On 1 Oct 2011, at 03:42, Maidak Alexander J wrote:

>>> I have a T5240 running Solaris 10u9 (144488-07) and using java "1.6.0_23".  
>>> Doing a simple "/bin/java -version" is terribly slow and and takes many
>>> seconds (12-30+).  Looking at the startup with truss I see, it hang for 
>>> many seconds on:
>>> 
>>> open64("/dev/dtrace/helper", O_RDWR)            = 3
>> 
>> Can you post a snippet of 'truss -d' output surrounding the
>> open64()?
> 
> 0.5686 open64("/dev/dtrace/helper", O_RDWR)            = 3
> 49.5328 ioctl(3, (('d'<<24)|('t'<<16)|('h'<<8)|3), 0xFFBFEC18) = 0

By default, a library containing a USDT provider will offer the
corresponding DOF, stored in one of its ELF sections, to the
kernel's DTrace framework. It will do so whether or not any of the
probes are to be instrumented; the mechanism involves code
insinuated into the object's _init() during compilation with
'dtrace -G'.

I suspect that you are witnessing libjvm.so supplying the hotspot
provider and the jstack() action. You should be able to confirm
this by running 'pstack' against the process during the time that
it appears to be hanging; you should see this library's _init()
near the top of the stack. I would then be interested in verifying
that the same library is in use on your unaffected machines.

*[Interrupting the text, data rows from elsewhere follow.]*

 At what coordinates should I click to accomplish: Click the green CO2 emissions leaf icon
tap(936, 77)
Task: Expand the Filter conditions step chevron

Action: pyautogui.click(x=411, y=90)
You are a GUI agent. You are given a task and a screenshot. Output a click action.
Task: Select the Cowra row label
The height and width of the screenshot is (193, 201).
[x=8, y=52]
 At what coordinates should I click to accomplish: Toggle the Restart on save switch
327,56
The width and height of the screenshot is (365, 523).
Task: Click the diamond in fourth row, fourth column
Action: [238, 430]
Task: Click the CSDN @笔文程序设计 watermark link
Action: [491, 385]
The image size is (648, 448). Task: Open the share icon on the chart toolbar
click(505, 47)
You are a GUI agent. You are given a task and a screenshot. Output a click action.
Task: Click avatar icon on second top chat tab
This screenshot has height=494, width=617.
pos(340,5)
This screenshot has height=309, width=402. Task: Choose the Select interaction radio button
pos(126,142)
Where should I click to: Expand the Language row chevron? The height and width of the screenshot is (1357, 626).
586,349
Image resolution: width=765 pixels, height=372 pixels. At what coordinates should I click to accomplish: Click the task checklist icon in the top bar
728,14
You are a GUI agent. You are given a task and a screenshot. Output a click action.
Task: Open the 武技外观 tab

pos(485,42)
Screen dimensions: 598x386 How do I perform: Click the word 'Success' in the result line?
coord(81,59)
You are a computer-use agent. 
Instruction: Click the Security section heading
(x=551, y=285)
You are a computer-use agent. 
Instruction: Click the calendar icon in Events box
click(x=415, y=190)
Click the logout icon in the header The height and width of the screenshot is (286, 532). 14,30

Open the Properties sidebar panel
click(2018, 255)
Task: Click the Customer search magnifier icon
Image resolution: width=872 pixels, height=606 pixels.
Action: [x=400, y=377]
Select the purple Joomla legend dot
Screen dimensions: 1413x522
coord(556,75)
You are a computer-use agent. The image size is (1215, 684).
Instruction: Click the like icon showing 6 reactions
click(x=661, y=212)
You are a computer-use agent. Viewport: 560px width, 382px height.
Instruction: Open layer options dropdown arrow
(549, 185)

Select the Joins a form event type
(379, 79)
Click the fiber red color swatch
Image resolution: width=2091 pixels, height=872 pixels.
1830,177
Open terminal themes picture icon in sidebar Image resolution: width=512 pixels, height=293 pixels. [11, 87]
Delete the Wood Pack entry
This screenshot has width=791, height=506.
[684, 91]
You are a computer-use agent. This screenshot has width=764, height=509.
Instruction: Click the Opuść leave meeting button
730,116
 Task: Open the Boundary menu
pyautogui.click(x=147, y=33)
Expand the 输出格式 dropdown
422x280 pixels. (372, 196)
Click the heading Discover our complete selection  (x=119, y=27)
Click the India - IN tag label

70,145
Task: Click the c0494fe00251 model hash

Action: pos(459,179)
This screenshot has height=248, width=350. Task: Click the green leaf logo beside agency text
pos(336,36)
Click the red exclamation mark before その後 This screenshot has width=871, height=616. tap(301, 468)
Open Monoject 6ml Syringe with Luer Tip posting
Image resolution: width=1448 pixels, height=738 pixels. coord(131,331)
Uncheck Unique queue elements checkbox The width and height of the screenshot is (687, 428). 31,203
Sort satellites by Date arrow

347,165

For short-lived processes with a lot of DOF the behaviour
described above may well result in unacceptable performance. The
solution is to regenerate the offending library with dtrace's
(undocumented) "lazyload" option.  In the meantime, setting
DTRACE_DOF_INIT_DISABLE, as you have done, has (if I remember
correctly) precisely the same result. Note that deferred loading
of the DOF introduces a subtle change in behaviour for libjvm.so:
the jstack() action won't work unless you attempt to instrument a
pid or USDT probe in the java process.